A monkey is typing out uniform and independent random letters. Let $T$ be the first time at which it's typed out ABRACADABRA. What is $E(T)$?
You can read the standard solution here. Here's mine. Rather than having new gamblers join the game at every stage, just have one gambler. He starts with 1 dollar, and bets that dollar the next letter will be A. If it is, he wins 26 dollars and bets it all the next letter will be B, and so on - each time he bets it all, and each time, if we wins, he gets 26 times his wager. If he ever loses, he goes back to 1 dollar and keeps playing.
Let $X_n$ be the amount of money after $n$ after $n$ games, so $X_0=1$.

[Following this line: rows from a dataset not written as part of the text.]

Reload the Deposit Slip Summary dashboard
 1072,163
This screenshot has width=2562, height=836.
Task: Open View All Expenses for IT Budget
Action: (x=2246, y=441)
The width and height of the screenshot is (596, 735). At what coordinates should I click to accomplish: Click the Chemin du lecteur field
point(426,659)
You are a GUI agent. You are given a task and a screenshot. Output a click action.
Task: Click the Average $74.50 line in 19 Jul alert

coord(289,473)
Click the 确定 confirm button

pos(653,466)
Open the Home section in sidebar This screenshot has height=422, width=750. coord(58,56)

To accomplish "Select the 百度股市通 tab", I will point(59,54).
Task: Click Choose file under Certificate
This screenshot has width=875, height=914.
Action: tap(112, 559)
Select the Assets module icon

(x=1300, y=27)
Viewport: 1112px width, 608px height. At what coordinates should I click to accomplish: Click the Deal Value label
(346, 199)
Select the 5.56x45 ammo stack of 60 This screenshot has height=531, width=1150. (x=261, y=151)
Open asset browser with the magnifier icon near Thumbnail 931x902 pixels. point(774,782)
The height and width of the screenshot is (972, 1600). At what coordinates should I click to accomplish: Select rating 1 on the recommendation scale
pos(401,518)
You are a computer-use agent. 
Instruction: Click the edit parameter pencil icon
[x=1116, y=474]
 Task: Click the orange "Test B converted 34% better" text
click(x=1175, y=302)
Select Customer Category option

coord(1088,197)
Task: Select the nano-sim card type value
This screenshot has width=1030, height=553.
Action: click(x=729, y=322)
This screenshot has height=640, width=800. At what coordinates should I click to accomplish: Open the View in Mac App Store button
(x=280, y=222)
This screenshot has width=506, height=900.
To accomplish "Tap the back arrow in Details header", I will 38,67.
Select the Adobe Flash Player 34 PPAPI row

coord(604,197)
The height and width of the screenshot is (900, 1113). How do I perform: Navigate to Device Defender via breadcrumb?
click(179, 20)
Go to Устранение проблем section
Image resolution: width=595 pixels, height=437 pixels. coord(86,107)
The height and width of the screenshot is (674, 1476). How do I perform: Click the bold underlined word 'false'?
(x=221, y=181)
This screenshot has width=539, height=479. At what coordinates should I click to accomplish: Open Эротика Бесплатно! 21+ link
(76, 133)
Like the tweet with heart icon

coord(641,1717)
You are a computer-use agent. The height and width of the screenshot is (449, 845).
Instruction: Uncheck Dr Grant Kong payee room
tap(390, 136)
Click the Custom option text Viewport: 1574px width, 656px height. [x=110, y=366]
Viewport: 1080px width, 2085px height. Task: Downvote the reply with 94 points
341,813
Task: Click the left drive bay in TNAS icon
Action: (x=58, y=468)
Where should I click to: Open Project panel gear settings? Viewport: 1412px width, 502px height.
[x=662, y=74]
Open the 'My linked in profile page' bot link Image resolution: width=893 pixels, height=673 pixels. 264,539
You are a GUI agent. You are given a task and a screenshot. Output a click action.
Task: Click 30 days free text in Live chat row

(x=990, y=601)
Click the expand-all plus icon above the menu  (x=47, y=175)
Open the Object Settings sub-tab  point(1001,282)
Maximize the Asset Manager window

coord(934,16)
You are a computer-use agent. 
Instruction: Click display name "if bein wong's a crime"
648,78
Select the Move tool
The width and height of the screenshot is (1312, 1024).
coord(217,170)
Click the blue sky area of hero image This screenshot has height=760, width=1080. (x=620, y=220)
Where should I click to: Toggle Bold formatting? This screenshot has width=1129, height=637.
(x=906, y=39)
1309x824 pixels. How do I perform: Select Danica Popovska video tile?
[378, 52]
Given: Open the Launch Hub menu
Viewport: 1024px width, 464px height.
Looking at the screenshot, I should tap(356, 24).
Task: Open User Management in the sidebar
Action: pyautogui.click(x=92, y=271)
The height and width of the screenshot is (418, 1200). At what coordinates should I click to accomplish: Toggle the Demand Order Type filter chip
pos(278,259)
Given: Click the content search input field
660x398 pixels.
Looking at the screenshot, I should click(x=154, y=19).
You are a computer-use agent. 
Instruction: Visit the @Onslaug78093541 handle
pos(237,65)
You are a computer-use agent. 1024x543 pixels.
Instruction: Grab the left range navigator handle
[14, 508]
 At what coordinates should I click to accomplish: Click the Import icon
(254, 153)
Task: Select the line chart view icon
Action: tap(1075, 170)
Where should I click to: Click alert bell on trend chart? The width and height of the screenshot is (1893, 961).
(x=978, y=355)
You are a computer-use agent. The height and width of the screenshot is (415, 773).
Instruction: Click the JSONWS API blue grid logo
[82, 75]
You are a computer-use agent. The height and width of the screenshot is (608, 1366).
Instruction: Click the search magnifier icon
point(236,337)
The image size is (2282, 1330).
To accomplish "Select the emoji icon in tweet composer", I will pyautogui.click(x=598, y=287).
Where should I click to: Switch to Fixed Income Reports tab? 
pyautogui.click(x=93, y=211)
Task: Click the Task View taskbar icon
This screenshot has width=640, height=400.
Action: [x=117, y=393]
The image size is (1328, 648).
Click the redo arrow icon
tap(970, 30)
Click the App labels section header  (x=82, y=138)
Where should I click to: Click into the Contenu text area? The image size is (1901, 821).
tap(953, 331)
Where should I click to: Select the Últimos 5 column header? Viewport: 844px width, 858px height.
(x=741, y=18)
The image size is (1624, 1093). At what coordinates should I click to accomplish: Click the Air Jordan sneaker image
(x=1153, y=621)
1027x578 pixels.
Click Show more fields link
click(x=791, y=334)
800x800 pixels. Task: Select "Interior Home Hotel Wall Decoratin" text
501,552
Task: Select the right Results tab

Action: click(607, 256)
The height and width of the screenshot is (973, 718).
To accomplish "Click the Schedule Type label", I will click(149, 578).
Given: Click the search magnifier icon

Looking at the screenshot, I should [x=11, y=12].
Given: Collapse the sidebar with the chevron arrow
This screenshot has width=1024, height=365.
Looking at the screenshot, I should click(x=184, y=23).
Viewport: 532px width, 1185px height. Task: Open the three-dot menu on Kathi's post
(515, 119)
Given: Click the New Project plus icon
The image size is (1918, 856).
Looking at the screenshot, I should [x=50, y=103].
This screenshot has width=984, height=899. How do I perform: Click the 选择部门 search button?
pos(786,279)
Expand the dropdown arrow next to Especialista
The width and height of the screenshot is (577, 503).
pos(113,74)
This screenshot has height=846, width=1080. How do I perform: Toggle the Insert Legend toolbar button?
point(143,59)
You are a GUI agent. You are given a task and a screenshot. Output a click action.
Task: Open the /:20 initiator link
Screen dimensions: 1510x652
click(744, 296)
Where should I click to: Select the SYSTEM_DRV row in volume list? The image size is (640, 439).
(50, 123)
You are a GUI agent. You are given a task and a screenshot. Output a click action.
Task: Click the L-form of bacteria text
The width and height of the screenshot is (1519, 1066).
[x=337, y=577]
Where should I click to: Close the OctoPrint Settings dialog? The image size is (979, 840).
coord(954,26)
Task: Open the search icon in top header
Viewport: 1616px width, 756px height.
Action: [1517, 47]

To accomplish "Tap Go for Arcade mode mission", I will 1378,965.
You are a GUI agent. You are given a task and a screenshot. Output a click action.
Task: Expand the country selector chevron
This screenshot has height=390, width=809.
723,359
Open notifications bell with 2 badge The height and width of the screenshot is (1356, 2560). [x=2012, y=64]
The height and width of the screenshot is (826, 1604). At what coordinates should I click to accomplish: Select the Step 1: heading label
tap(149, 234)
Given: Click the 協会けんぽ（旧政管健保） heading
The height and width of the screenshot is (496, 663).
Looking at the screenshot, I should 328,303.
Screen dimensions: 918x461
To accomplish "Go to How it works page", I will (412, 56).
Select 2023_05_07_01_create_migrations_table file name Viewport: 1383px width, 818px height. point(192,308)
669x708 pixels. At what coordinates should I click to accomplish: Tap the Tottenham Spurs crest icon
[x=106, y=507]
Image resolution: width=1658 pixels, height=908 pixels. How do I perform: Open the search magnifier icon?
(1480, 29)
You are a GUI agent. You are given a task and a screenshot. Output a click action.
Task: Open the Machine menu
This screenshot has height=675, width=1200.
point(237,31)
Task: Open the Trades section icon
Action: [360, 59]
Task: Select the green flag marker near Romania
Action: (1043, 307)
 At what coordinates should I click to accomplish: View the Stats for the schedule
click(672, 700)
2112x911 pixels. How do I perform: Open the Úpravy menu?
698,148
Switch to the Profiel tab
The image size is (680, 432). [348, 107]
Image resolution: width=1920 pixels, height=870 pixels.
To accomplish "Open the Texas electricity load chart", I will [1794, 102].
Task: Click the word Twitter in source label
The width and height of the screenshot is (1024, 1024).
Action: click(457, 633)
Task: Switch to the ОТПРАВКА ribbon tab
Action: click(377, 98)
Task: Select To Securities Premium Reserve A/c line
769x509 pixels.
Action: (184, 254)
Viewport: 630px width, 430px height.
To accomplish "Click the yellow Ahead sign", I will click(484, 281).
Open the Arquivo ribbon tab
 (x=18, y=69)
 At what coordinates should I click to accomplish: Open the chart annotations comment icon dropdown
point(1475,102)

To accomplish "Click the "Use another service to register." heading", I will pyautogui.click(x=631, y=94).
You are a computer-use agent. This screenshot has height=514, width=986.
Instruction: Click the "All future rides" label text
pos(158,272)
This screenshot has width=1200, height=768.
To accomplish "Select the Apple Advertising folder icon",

$$E(X_{n+1}|X_n)=\frac{1}{26} 26 X_n + \frac{25}{26} 1$$
So that $X_n - \frac{25}{26}n$ is a martingale with bounded increments ($X_{n+1} - X_n$ is bounded by something on the order of $26^{11}$) and it can be shown that $E(T)$ is finite. Thus
$$E(X_T-\frac{25}{26}T)=1$$ $$E(T)=\frac{26}{25}(E(X_T) - 1)=\frac{26}{25}(26^{11} - 1)$$
This is not the correct answer. Where did I go wrong?